I recognise some of these packages as softwares that I installed ( for example, xnviewmp,qtvkbd, eddie-ui, google-chrome, gtkhash), but I don’t recall installing the other ones on this list. Does anything here look like something that could interfere negatively with onboard keyboard?

Remove them - rebuild the ones you deem necessary.

sudo pacman -Rns $(pacman -Qqm)

Then update your system

sudo pacman Syu

Reboot and see where you are …

Why not start with the most obvious choice?

There’s a qt6-virtualkeyboard package I’ve seen lately. Is that perhaps a replacement for qtvkbd?.. any thoughts on that?

Yes I installed that package today in an attempt to replace the onboard keyboard, but it didn’t work. It doesn’t show up in the start menu at all.

Most of them don’t; they are meant to be instead configured in settings. There’s Maliit keyboard that is supposed to be a favourite lately. See what you can find out about that.

Whatever you try, though, you’d best remove anything that might conflict with it; like, all other keyboard packages you’ve tried to install. I’d probably remove qtvkbd to start with.

Okay, so I did as you suggested, and removed all those packages, updated the system and restarted it. Unfortunately, onboard keyboard still crashes as soon as the arrow pointer hovers over it. By “crashes” I mean it just disappears from the screen, as if it was exited.

This is the error that I see if I run that program from terminal

$ onboard
Segmentation fault (core dumped)

Does this “segmentation fault” tell us anything more about the reason why it crashes?

Damaged file; incompatibility with something; or perhaps a bug. Difficult to say. You could try an Internet search for the exact error to see if that reveals anything.

Is Onboard installed from the AUR?
It’s available in the official Manjaro repo’s; that’s the preferred source.

Onboard keyboard was installed from the official repository, not from Aur.

Well, it appears that I am not the only one with this issue. Please take a look at this thread:

https://bbs.archlinux.org/viewtopic.php?id=150856

The solution is in downgrading a certain Python package, but I don’t know how to do that. Can anybody explain how to downgrade that Python package as explained in the above mentioned forum thread?

That’s a 14-year-old post; it might not be a reliable reference in 2024…
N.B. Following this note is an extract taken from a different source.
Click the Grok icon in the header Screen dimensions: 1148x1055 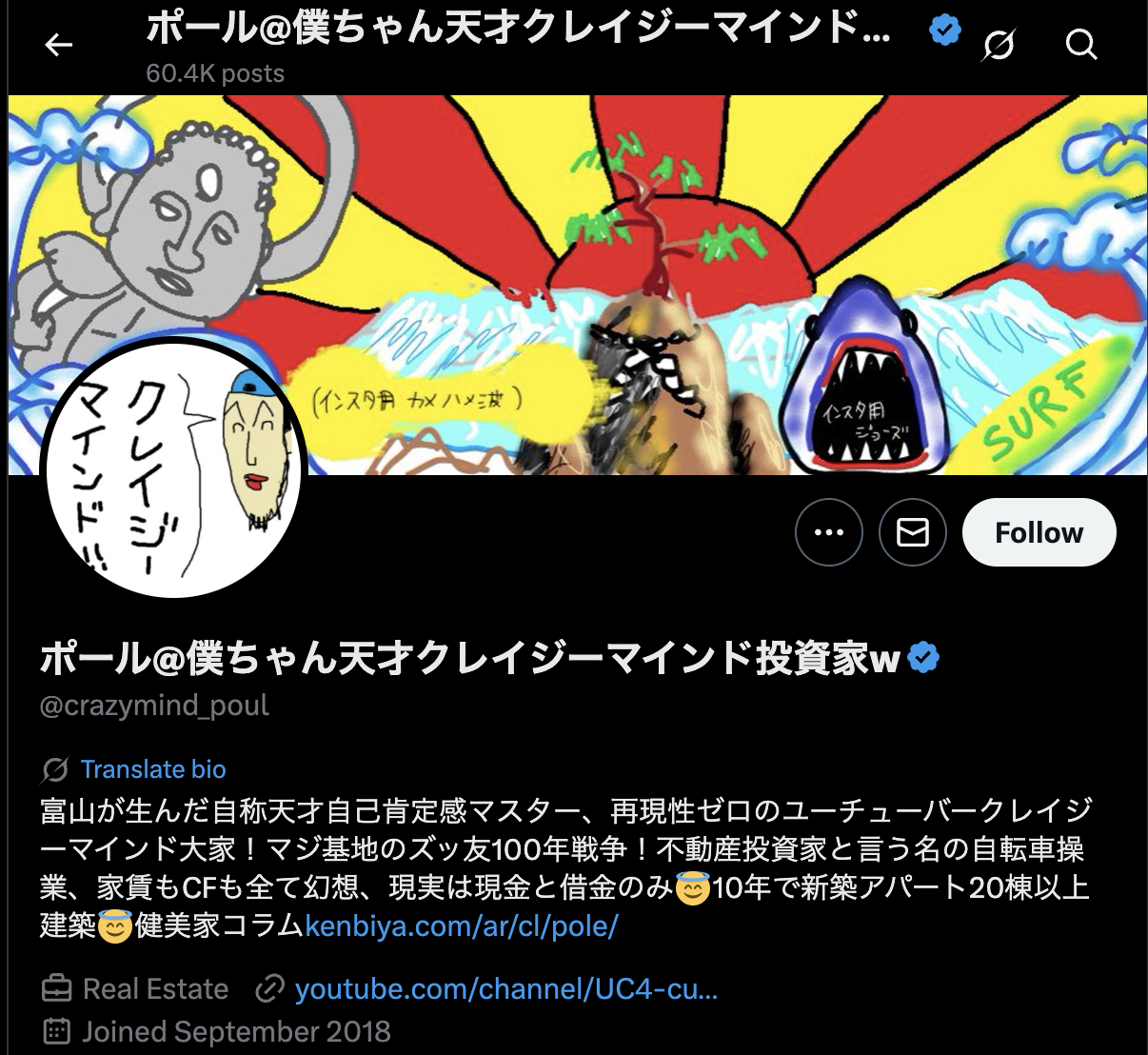coord(999,45)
I mentioned Maliit keyboard earlier, which apparently works well with Plasma. You might (or might not) need to remove Onboard first. You would install Maliit with:

sudo pacman -S maliit-keyboard

With most virtual keyboards, once it’s installed, you would normally go to:
Input DevicesVirtual Keyboard(Name of Keyboard) and configure it there. In this case it would be named Maliit.

It might be worth looking at instead of Onboard, especially as it’s giving you so much grief currently.

It is true that that post is rather old, but since this issue started to happen after the complete system update, it seems plausible that some upgraded package like python happens to be incompatible with it and is causing the problem.

As for maliit keyboard, I use xfce manjaro not plasma. I installed Malit keyboard, but I don’t know where to find its settings. There is no section “input devices” In xfce settings

Also. I chose onboard because it can be configured to appear on the login screen of xfce manjaro as explained in this forum thread.

Can this Maliit keyboard also be configured to appear on the login screen?,

This thread is currently in a category for KDE. Perhaps you’d like to adjust that accordingly, to avoid confusion. In fact, nevermind, I’ll do it for you.

I’ve never used it. However, it looks like many others have:

I have managed to get onboard working by changing “Input event source” to GTK

2 Likes

That did it for me as well, thanks!

@Antarmanu71 Next time, one subject per topic please. I’ve edited your topic title to reflect the overall issue that also has a related solution.

In the future update repo packages first, then worry about AUR packages later.

If you need help with AUR packages, feel free to post in our AUR section.